Mary Beth O.

Yoga gives a former criminal prosecutor a new way to support individuals and communities.

For 18 years, I was a criminal prosecutor, trying homicides and sexual assaults. I was essentially the voice of the victims, telling their stories in the most impactful way in order to create, with each case, another small measure of justice and safety. It was deeply meaningful work, but it required me to lock away a certain aspect of myself in order to be this hard, driven person.

I had practiced yoga before and had been to Kripalu, but when I came in 2008 for a program with Stephen Cope, it was a turning point. I realized that it was time for me to make a change. I left my job that same year, and came back to Kripalu for yoga teacher training in 2010. I’ve been teaching ever since, and my work is still about empowerment. Before, I served as the voice for others; now, I get to help others find their voice. When I was a prosecutor, my mission was to build healthier communities, and I’m still doing that, in a whole different way.

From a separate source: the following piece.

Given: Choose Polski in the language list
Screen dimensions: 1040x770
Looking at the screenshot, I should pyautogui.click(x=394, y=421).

I work with three primary populations: teenagers, frontline providers, and the elderly. I have four children of my own, and I spent many years in juvenile court, so working with adolescents is a calling that’s close to my heart. I teach in community colleges, private schools, and low-income schools, sharing the tools of yoga and mindfulness. We can shore up academic skills all day long but, until we build that container of resilience, students will continue to fail, because they haven’t changed their thinking and their beliefs. How wonderful would life be if we all got that message early on that we are valuable, that we are not alone?

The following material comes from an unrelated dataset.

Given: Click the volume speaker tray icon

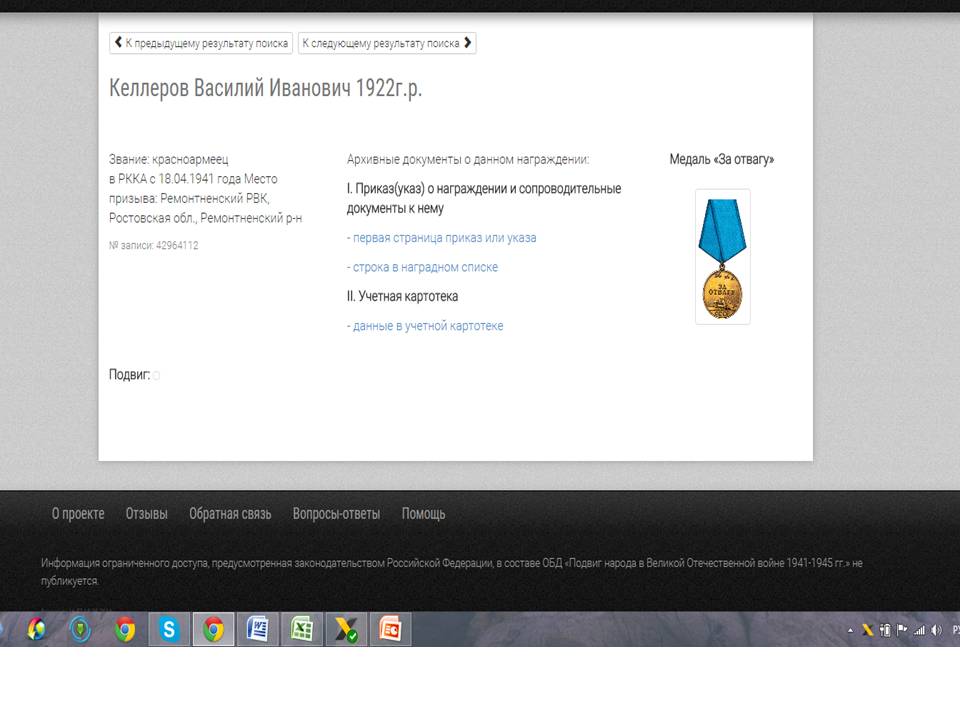Looking at the screenshot, I should 936,630.
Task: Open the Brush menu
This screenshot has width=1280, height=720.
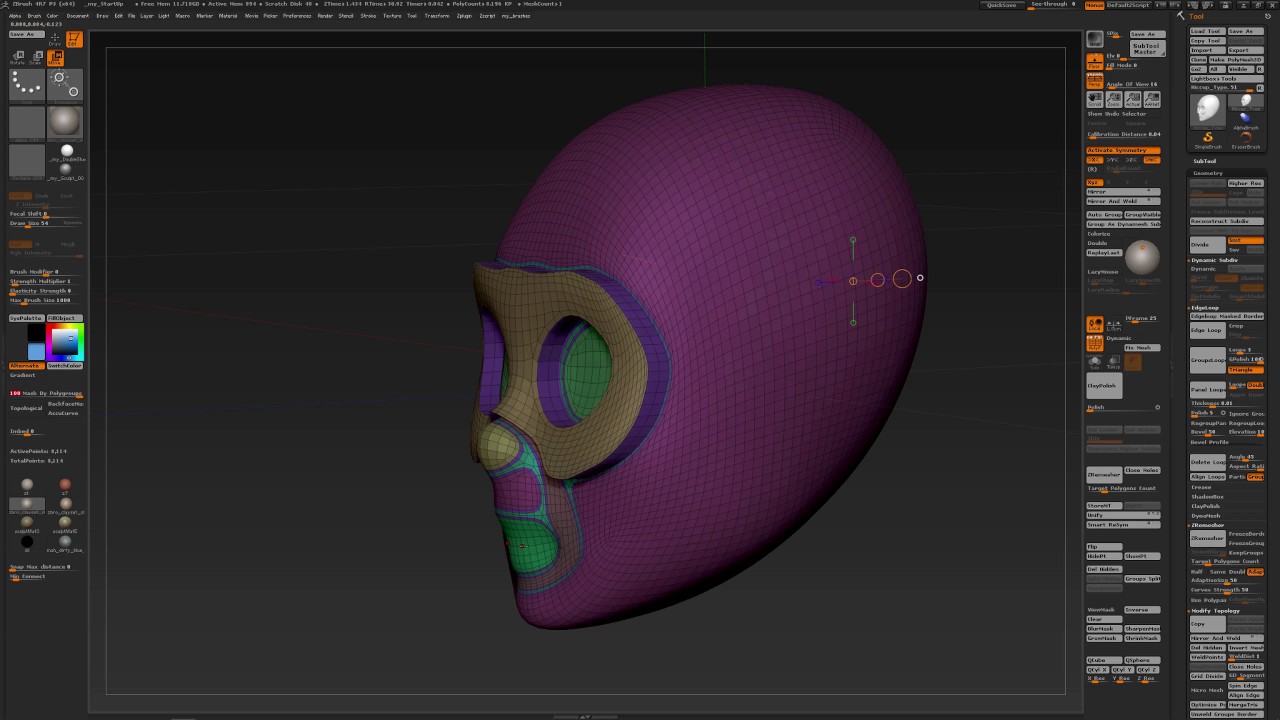Action: pos(34,16)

As a trauma thriver (not just a survivor), I have a visceral understanding of how the Kripalu approach can increase well-being and functionality for those with post-traumatic stress disorder or who face vicarious trauma every day—military veterans, therapists and their clients, law enforcement and other frontline providers. When yoga can help you sleep through the night or feel joy in your body again, that is incredibly powerful.

My father, who had Alzheimer’s for 10 years before he died, was in many ways my greatest teacher. During my time as his caretaker, my yoga practice took on new meaning, adding depth and presence to the process of aging and dying, and expanding the notion of living life fully to include embracing frailty, loss, and permanent physical separation as part of the natural cycle of life. Today, I bring the lessons of that experience to my work in assisted living facilities, where I teach chair yoga, meditation, and yoga nidra.

A home ideally roots you and frees you. Many of us call Kripalu home. Over the years, yoga has allowed me to rediscover my indomitable spirit, and opened me to the wonder and mystery of life. My education taught me how to make a living, but Kripalu taught me how to live.